### Task brief:
What is needed is a word-for-word transcript of the listing, free of pictures.

### Data under study:
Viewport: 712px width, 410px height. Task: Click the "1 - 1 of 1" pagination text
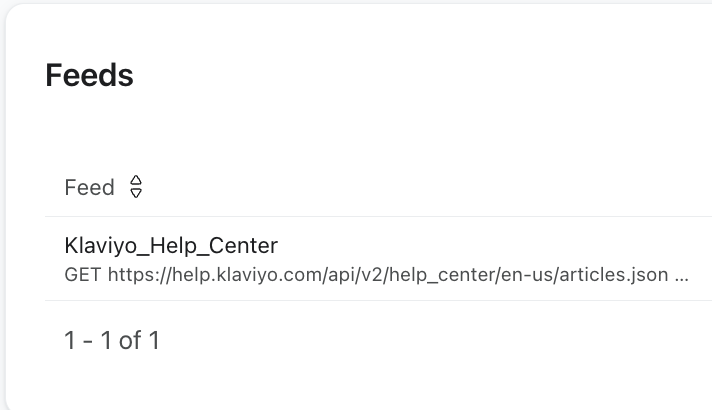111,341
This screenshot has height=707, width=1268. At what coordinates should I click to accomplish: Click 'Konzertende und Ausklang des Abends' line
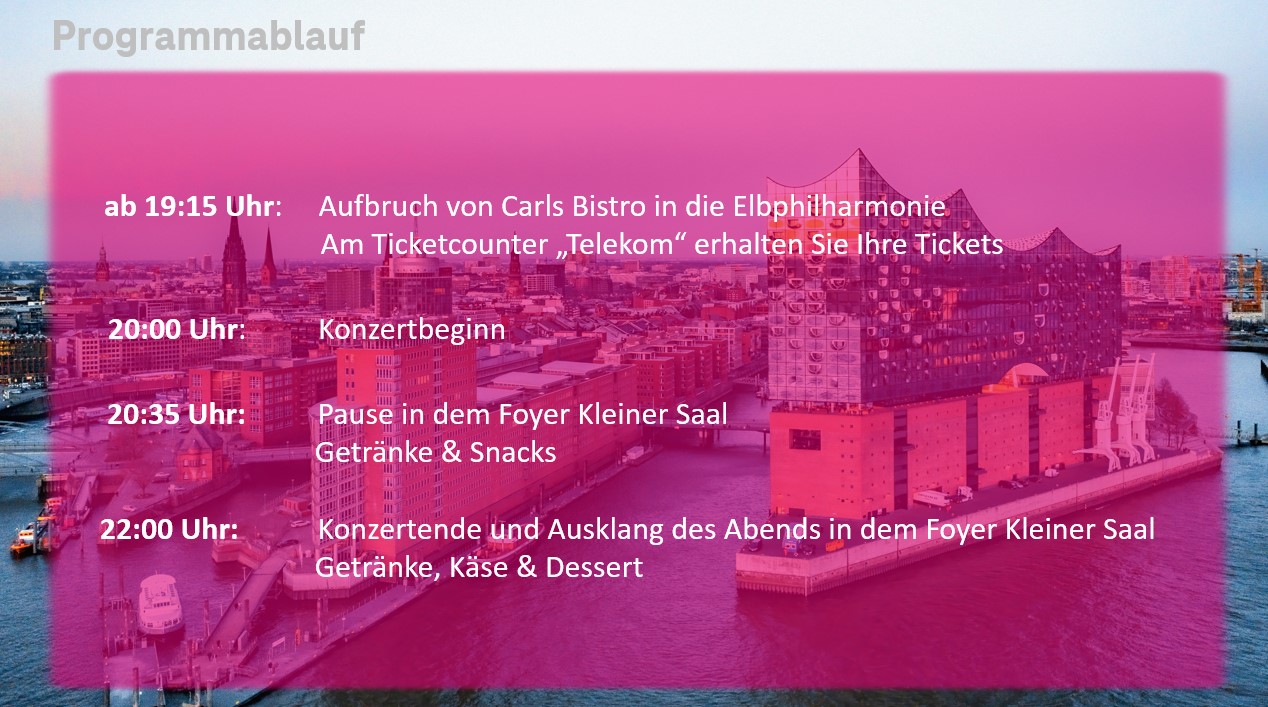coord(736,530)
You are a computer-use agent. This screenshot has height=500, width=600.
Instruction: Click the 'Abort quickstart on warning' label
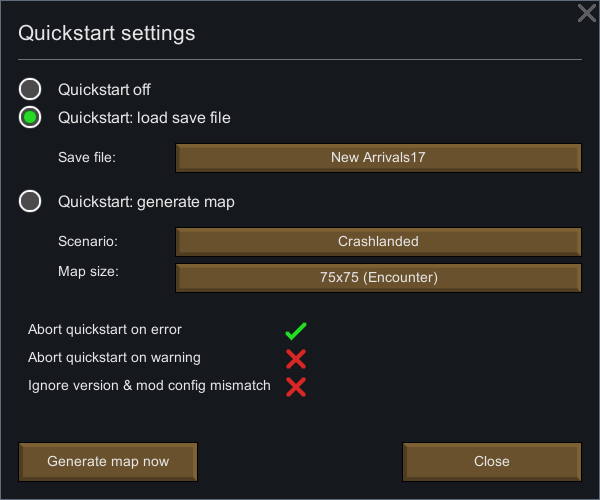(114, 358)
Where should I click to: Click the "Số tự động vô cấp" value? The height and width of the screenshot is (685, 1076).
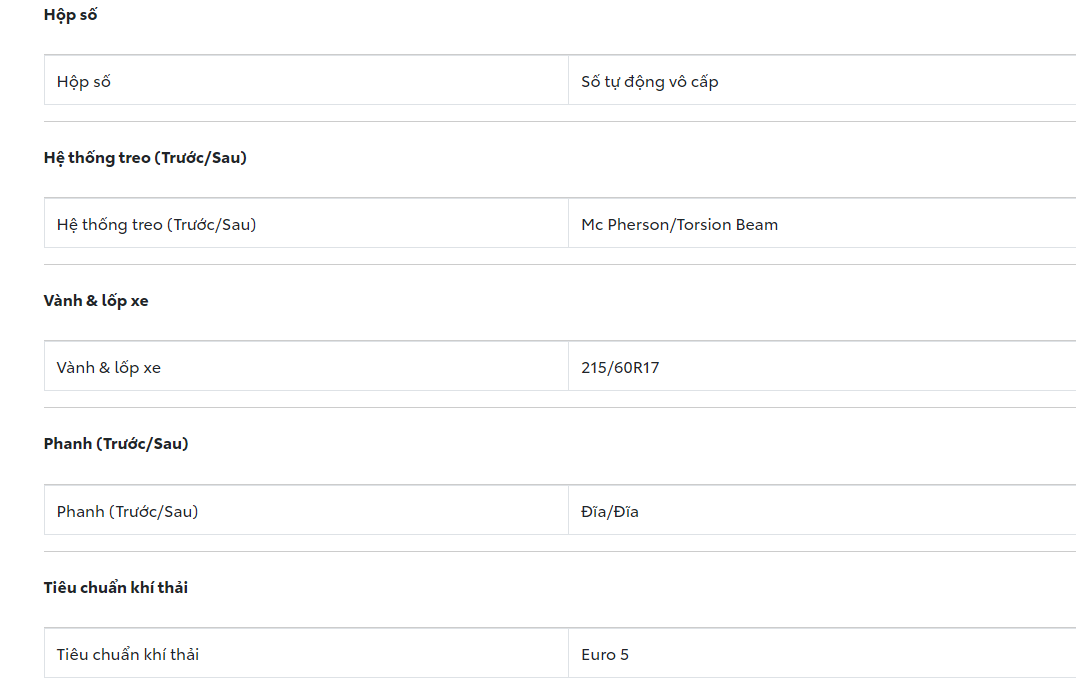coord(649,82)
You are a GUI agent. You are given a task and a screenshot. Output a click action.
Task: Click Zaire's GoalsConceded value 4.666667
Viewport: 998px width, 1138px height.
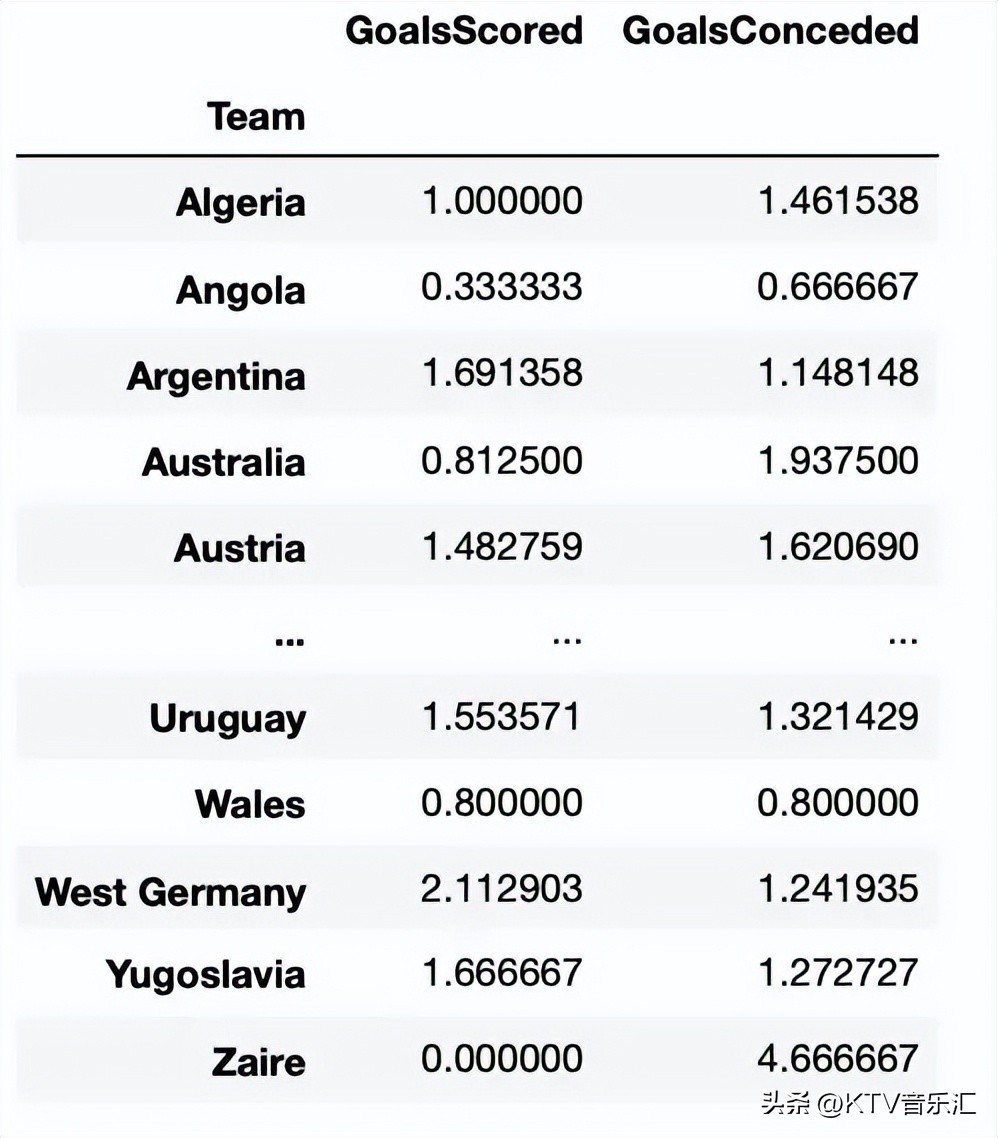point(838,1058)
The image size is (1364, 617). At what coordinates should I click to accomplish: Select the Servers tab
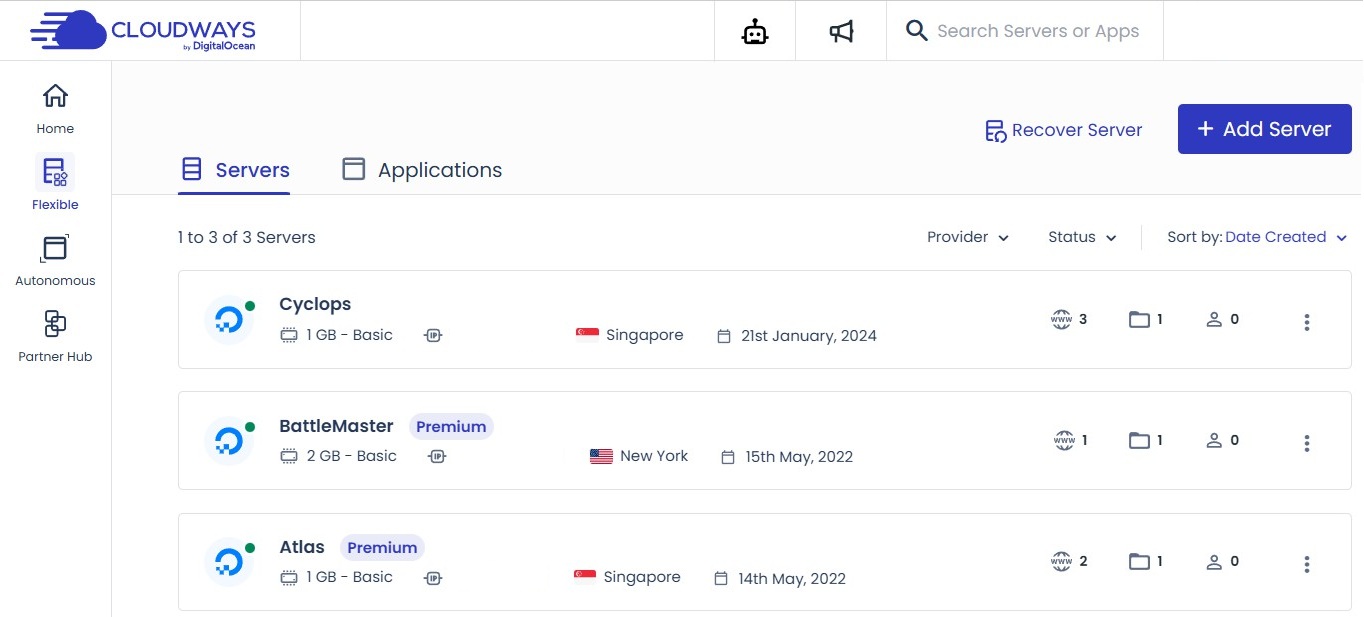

### Answer space:
Viewport: 712px width, 410px height. Task: Click the "1 - 1 of 1" pagination text
111,341
This screenshot has height=707, width=1268. At what coordinates should I click to accomplish: Click 'Konzertende und Ausklang des Abends' line
coord(736,530)
You are a computer-use agent. This screenshot has height=500, width=600.
Instruction: Click the 'Abort quickstart on warning' label
(114, 358)
Where should I click to: Click the "Số tự động vô cấp" value? The height and width of the screenshot is (685, 1076).
coord(649,82)
You are a GUI agent. You are given a task and a screenshot. Output a click action.
Task: Click Zaire's GoalsConceded value 4.666667
Viewport: 998px width, 1138px height.
point(838,1058)
The image size is (1364, 617). At what coordinates should I click to accomplish: Select the Servers tab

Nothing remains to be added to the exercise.